せめて、ギュッと抱きしめて「おめでとう」の気持ちを伝えようとしたそのとき、
「ぼく、おかあさんのがんばれ、きいたよ」
え?
「はしってるとき、おかあさんがてをふってがんばれ〜って。すごくすごくうれしかったよ‼︎」
…いつの間に、この子はこんなにも優しい子に育ったのだろう。自分でも聞くことのできない声を、その幼くて小さな心が汲み取っていてくれたのだ。
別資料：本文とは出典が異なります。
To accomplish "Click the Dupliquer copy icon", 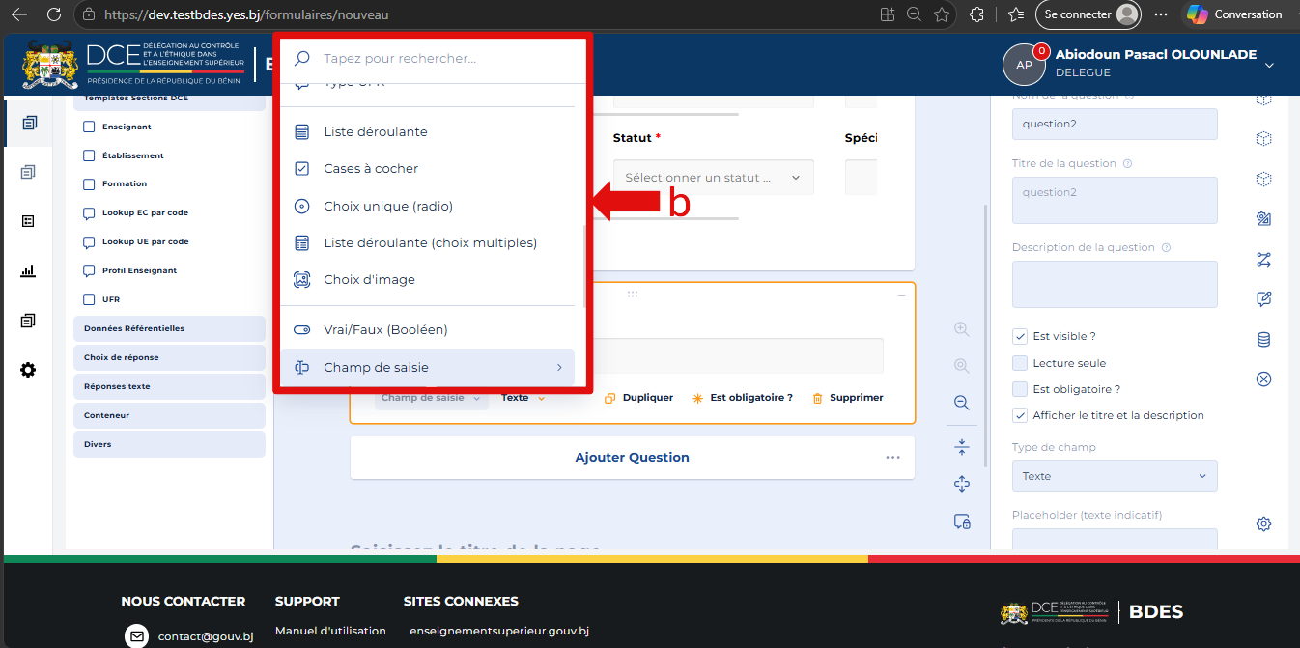I will tap(609, 398).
「だからぼく、いっとうしょうになれたんだ。おかあさん、ありがとう」
私は、我が子を力一杯抱きしめた。
「いたいっ、いたいよぉ、おかあさん」
子どもが思わず声をあげるほどだったが、それでも力を緩めることはできなかった。
今日という日が、初めて私が「声援」をおくった記念の日になった。
【カーテン】
夜、少し肌寒くなった気がして目が覚めた。
すぐ横で、薄青いカーテンが時折ヒラヒラとしている。どうやら、換気のために少しだけ開けておいた窓から風が入ってきたらしい。
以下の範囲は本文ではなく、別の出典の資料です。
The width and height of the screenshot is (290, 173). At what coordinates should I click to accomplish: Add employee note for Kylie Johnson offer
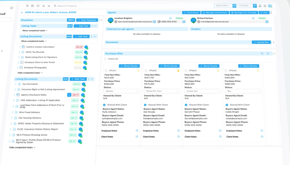coord(137,131)
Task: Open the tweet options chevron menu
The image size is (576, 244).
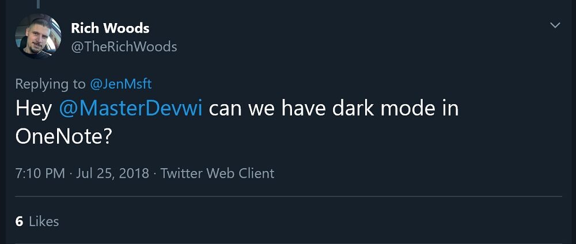Action: click(x=555, y=25)
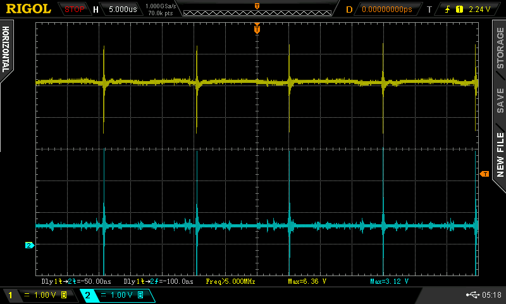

ベッドから起きあがろうとして、自分の寝ていた場所がひどく左に寄っていたことに気がついた。十年前からのクセが、未だに抜けていない。あの頃、右隣に必ずいてくれた人はもういない。二度とは会えない人と、寄り添っているような感覚がないと眠れない。そして毎日、目が覚めては現実に引き戻される。
あの薄青いカーテンは、あの人と二人で選んだものだ。この部屋で、ずっとずっと一緒にいられると思っていた。
ひとりぼっちを受け入れきれない今の自分と、夜風に揺れるカーテンとが重なる。揺れ動いて揺れ動いて、いつか一人になった自分を本当に受け入れられる日は来るのだろうか。そんな思いの中、またベッドの左端に身体を寄せてしまう自分がいた。